どれだけ裏切られようとあいつは俺に縋りつく。
「耐えられなくなってもいいさ、別に死ぬわけじゃない」
背中に刻まれた彼の爪痕による鈍い痛みに隹は微かな笑みを浮かべる。
その時だった。
屋外で不意に尾を引く車のブレーキ音が雨音を一瞬掻き消したのは。
隈なく濡れた石畳の上にガラスの破片が飛び散っている。
外灯に追突した車はボンネットが拉げ、中の運転手は気を失っているのか外へ出てこようとしない。

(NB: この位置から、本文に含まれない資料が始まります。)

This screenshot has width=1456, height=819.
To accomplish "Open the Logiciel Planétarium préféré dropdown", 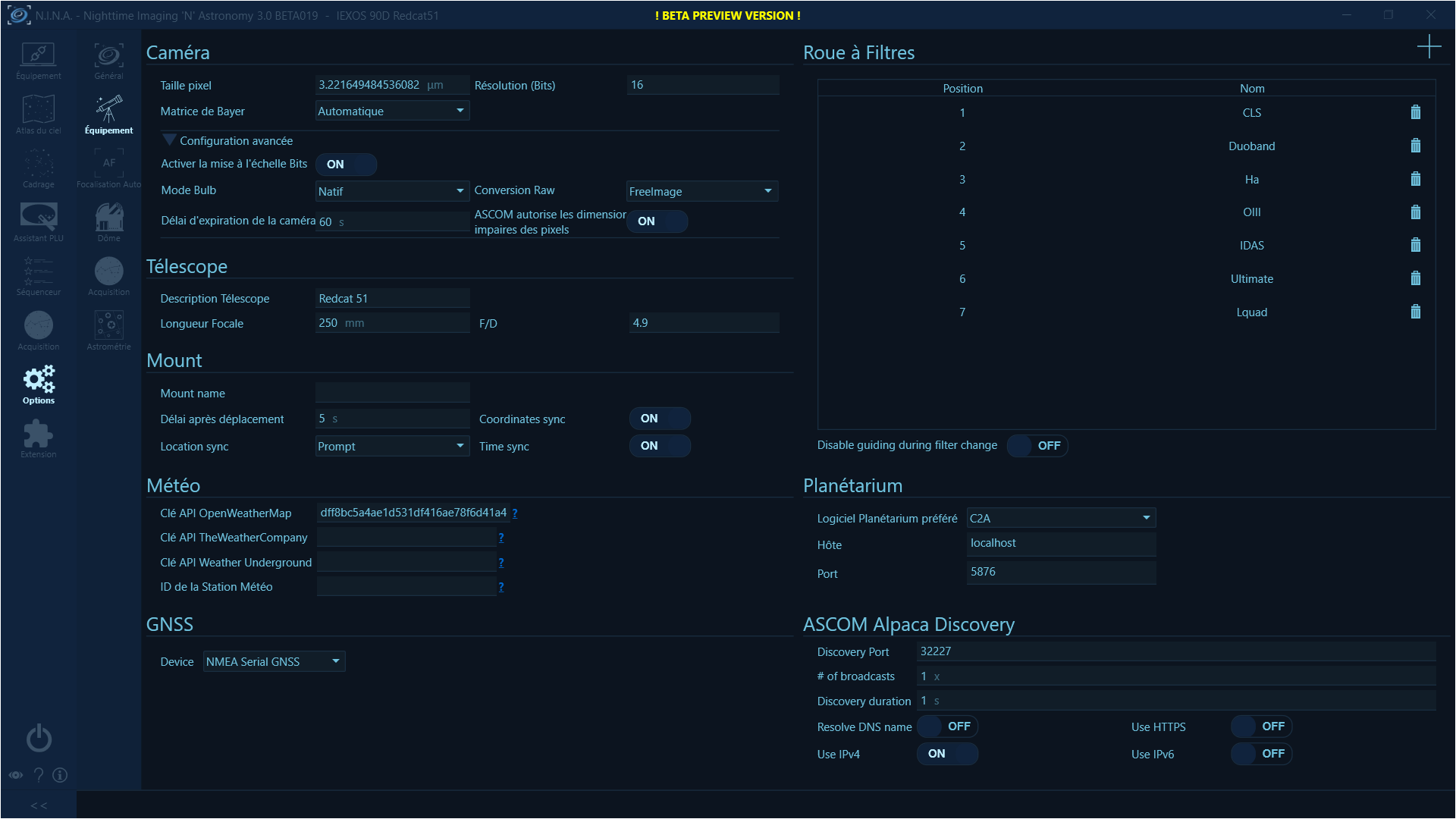I will 1060,518.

付近の住人や通りすがりの人間は車の中へ声をかける者もいれば携帯電話で救急車を呼んでいる者、ただ突っ立っているだけの者もいた。
傘を持たない式は事故現場の手前で同じく傘を手にしていない隹と向かい合っていた。
「式」
傘を差していないどころか隹は裸足であった。
アパートから走って出てきた彼は肩で息をしており、間近に事故を目撃して驚いていた式はさらなる動揺を味わっていた。
「大丈夫なのか」
それは式が初めて目にする隹の混乱だった。
呆気にとられている自分以上に動じているその様に式はたどたどしいながらも返事をする。
「ああ、車がスリップして、そこに追突して……俺は別に何とも」
「そうか」
間もなくして救急車が到着する頃、隹に願われて式は再び彼の部屋へと戻った。
ずぶ濡れになった体を熱いシャワーで一緒に温めて、つい先ほどまでうるさく軋んでいたベッドの上でただ抱き合って一夜を過ごした。
こんなに満たされた夜も、式は、生まれて初めてだった。